Red Dwarf: Samsara

The sci-fi sitcom Red Dwarf episode “Marooned” opens with Holly, the shipboard computer, announcing, “Abandon ship! Oh God, now the siren’s bust. Awooga! Awooga!” Similarly, the season 11 episode “Samsara” begins with the robot Kryten appearing on screen, going, “Bing bong! Sorry sirs, the bing bong machine is being serviced.” After his message, that they’ve discovered an escape pod and are bringing it on board, he closes the message with, “Bing bong!”

Speaking of Kryten, the first time they met this cleaning droid, he was alone on the Nova 5 with skeletons of the former crew. Oblivious that they had died, Kryten had continued to serve the crew their meals until he came across the Red Dwarf. He invited the boys from the Dwarf on board, where Rimmer, decked out in his admiral’s coat, introduced himself with a graceful bow before looking up and discovering that the women at the dining table had less meat on their bones than a chicken nugget. Rimmer makes a similar move when he introduces himself to the two escaped members of the doomed Samsara… only to discover they’ve been disintegrated to ash. This ash is a browner ash than the white remains left by the radiated crew of the Red Dwarf, which Lister had eaten in episode one, thinking they were salt. Nevertheless, Lister still manages to be disrespectful by sneezing into the two neat piles, scattering the ashes.

“Samsara” is the highlight of season 11. We are introduced to an alternate version of the Justice Drive seen in the episode “Justice,” which causes harm to anyone who attempts to harm other people. This version of the drive, called a Karma Drive, not only punishes bad behavior but also rewards good behavior. The problem is that the drive is programmable, so when Green and Barker (played by Dan Tetsell and Maggie Service) reprogram the drive to allow them to get away with their illicit love affair, they inadvertently set the ship on a course for destruction.
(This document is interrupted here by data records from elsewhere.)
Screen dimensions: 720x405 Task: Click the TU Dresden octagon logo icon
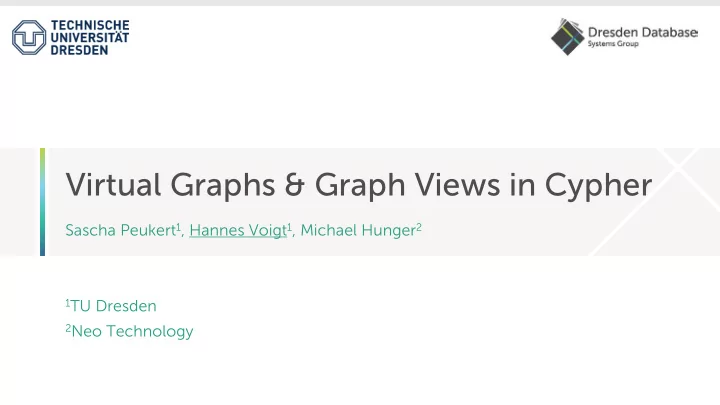click(29, 38)
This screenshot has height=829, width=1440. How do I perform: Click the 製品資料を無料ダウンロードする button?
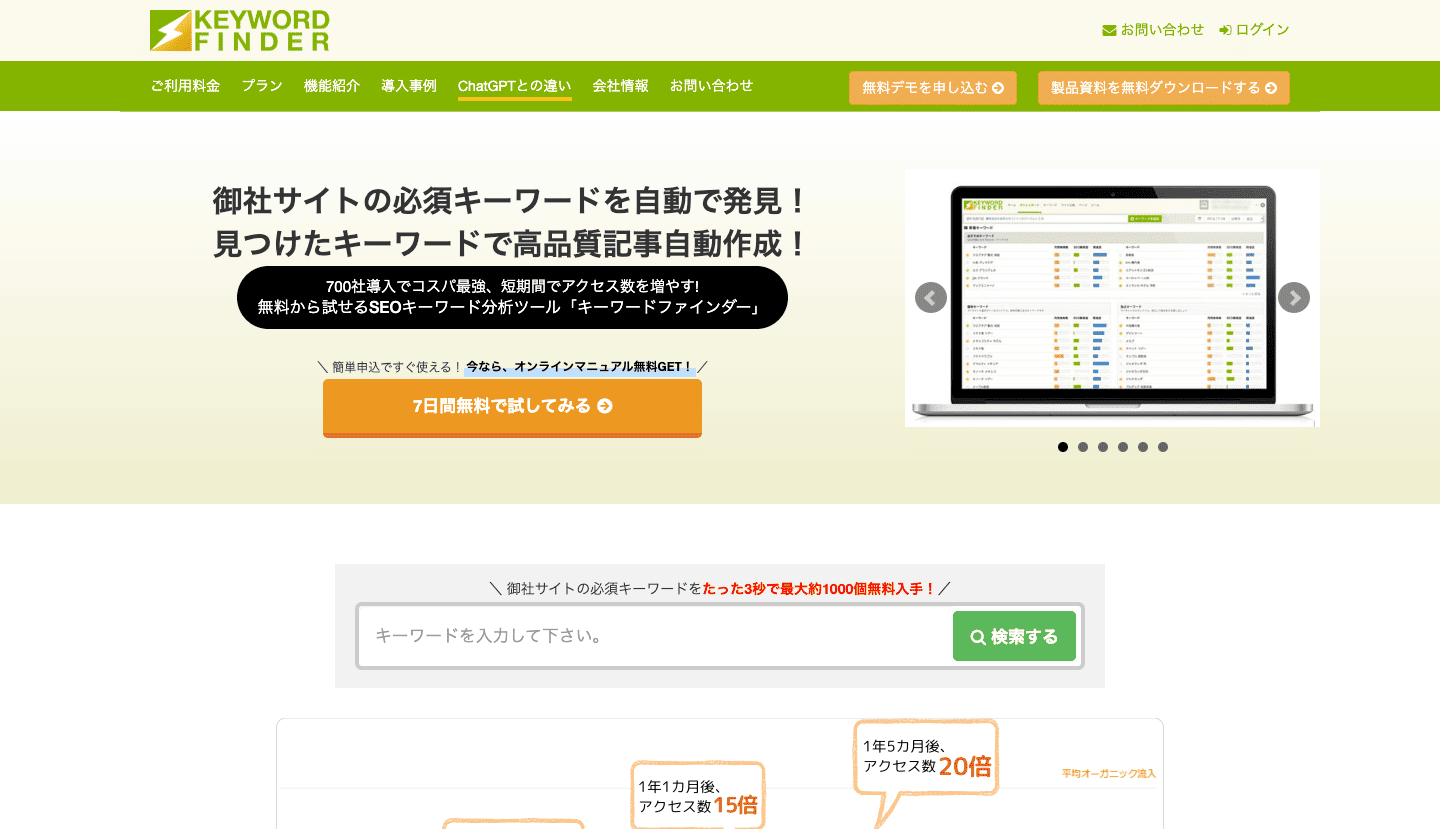pos(1163,87)
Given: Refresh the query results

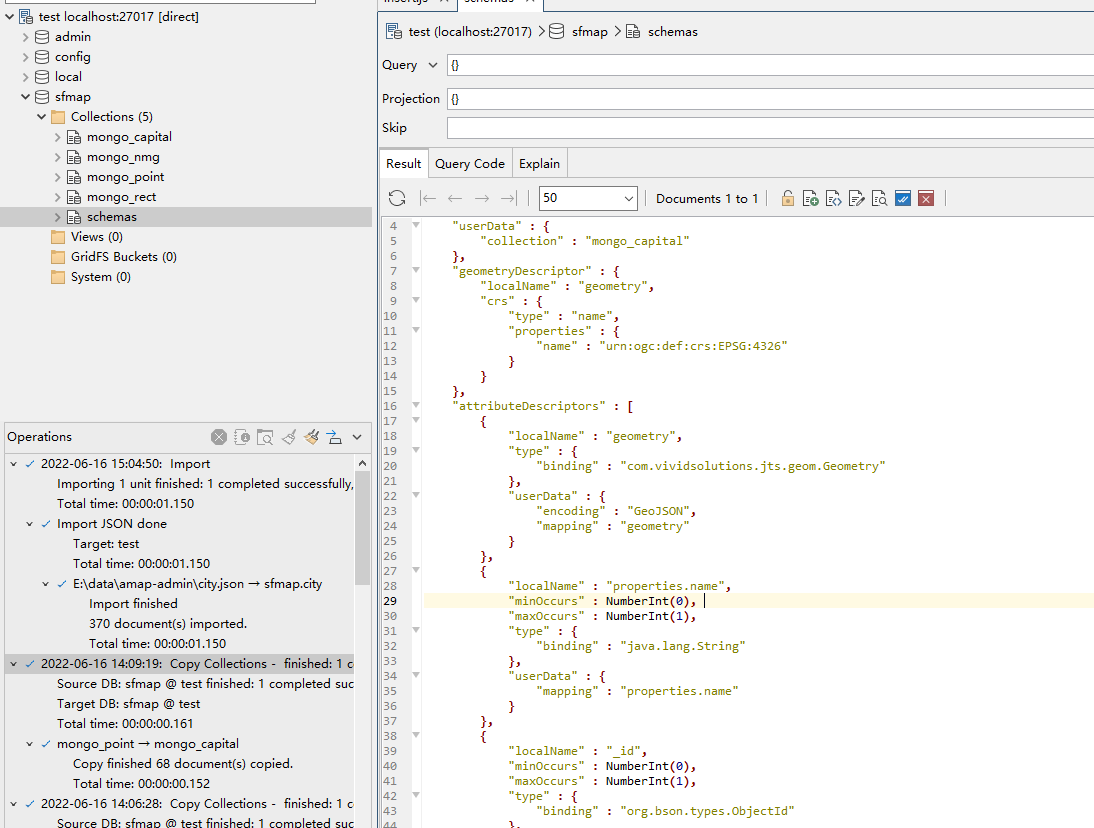Looking at the screenshot, I should [x=397, y=198].
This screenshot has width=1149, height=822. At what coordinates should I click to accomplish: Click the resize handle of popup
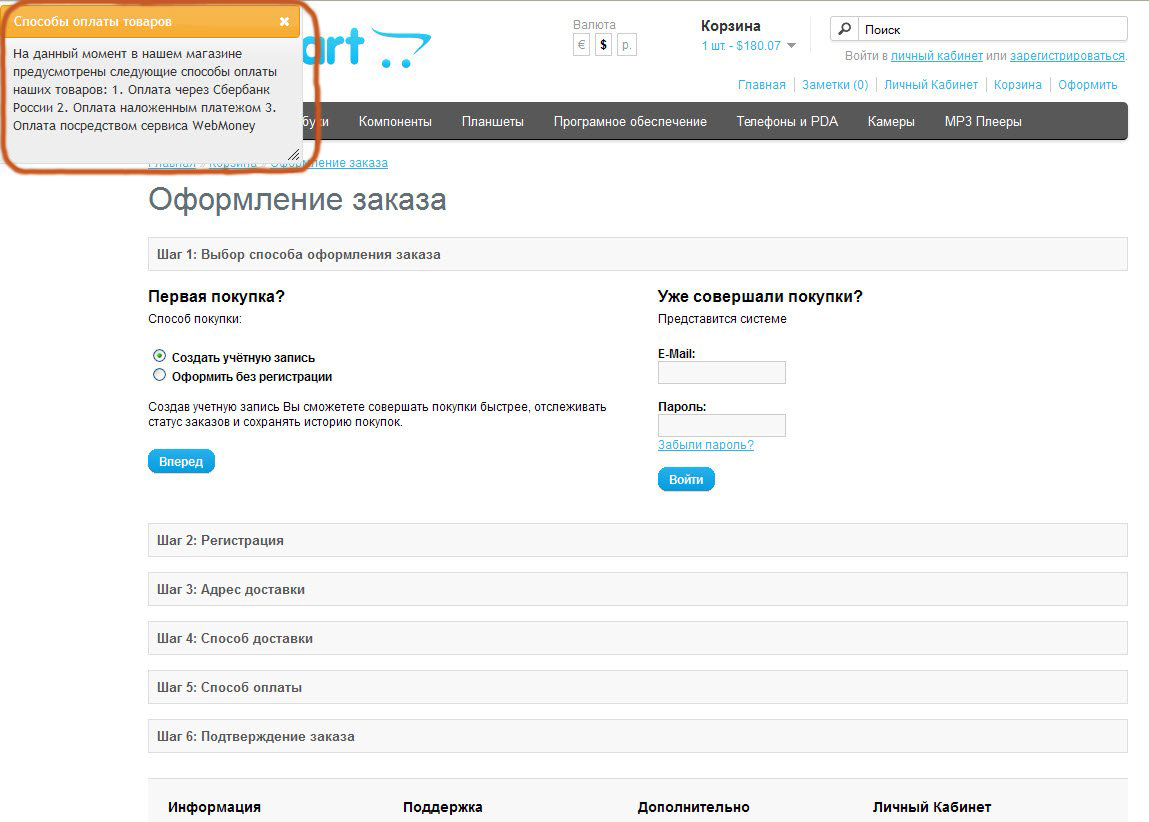(293, 154)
In the episode “White Hole,” the power goes out on Red Dwarf, which closes and locks all of the doors. The boys are trapped 53 doors away from where they need to be. You may remember this results in using Kryten as a battering ram and his, “I’m fine, thank you, Susan,” line. The boys are faced with a similar situation in “Samsara” when the power goes out in the Samsara at the bottom of the ocean. This time, they are split up, leaving Rimmer and Kryten separated from Lister and Cat. In the cafeteria, Lister and Cat camp out and wait for help, oblivious to the fact that all their kind acts toward each other is exactly what is causing them all their bad luck.

It’s here that Cat begins to educate Lister on science history. This is classic Red Dwarf: more time is spent dawdling in deep space than it is in having adventures. It’s almost as insane as the conversation between Lister and Cat about going to bed with Wilma Flinstone. After a crash course in general relativity by Harmony in episode one, we learn all about Archimedes and Newton in episode two. Lister has to correct Cat on his version of events: that Archimedes was sat under a tree when a bath fell on his head, he shouted, “Formica!” and invented gravy. Which begs the question: Who did invent gravy?

“Samsara” takes us to a place we’ve never been to before. Red Dwarf does use flashbacks from time to time, but they are usually flashbacks of the main characters, most notably Rimmer. In this episode, we get flashbacks to the lives of Green and Barker, minor characters who won’t come up again. This brings the episode more intrigue and depth.